It certainly looks as if the San Francisco Municipal Transportation Agency and Muni are eager to step on the gas for big increases in fares and fees. But they stubbornly resist easing up on the brakes when it comes to stopping the waste of millions of our public dollars in the following categories:
- Suspect work orders — invoices billed from other city agencies for services that are allegedly the fiscal responsibility of the SFMTA.
- Swollen overtime — the SFMTA is on pace to nearly double its allotted budget for extra pay.
- Consistent cost overruns — an independent audit found that completion delays have pushed the SFMTA $90 million over budget on its pending capital projects.
- Counterproductive work rules — the entrenched heritage of decades of politically influenced sweetheart union contracts.

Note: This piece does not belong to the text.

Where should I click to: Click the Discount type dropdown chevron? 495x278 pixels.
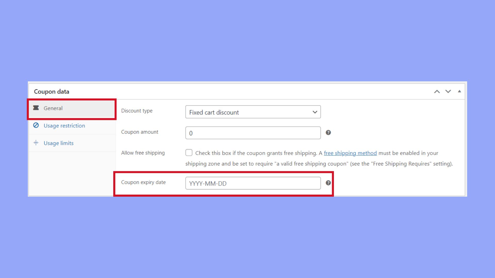click(315, 112)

Instead of making a serious attempt to lower its two-year deficit of $80 million by plugging any of these budget drains, the SFMTA is proposing yet another barrage of price increases — many of which were previously floated and rejected.
Raising the single-ride basic Muni fare has proven politically explosive whenever attempted, so this highly visible price will stay at $2. The most successful stealth price boosts recently have concentrated on the monthly pass, which now runs exclusively on the multi-agency, all-electronic Clipper card.
Before July 1, 2009, Muni’s monthly pass cost $45 and included BART service within The City. Next July 1, that same pass will cost $74 — a 64 percent increase over three years. Meanwhile, in the last two years, the cost of discounted passes for The City’s youth and elderly has more than doubled — from $10 to $21 with another $1 hike scheduled for July 1.
In 2010, the SFMTA board of directors, which governs Muni, approved a program to increase monthly fares annually based on inflation levels. The policy was pitched to the public as a way to give riders consistent expectations for moderate fare increases instead of big, controversial jumps. But in view of those ballooning costs, the promise of moderate increases seems to be a passing fancy of an agency incapable of sorting out its budget.
It has been well-documented in the last five years that a continued loss of ridership will be detrimental to Muni’s bottom line. Pricing consistent commuters off the transit system will cost Muni money, riders and even more of its already tattered reputation.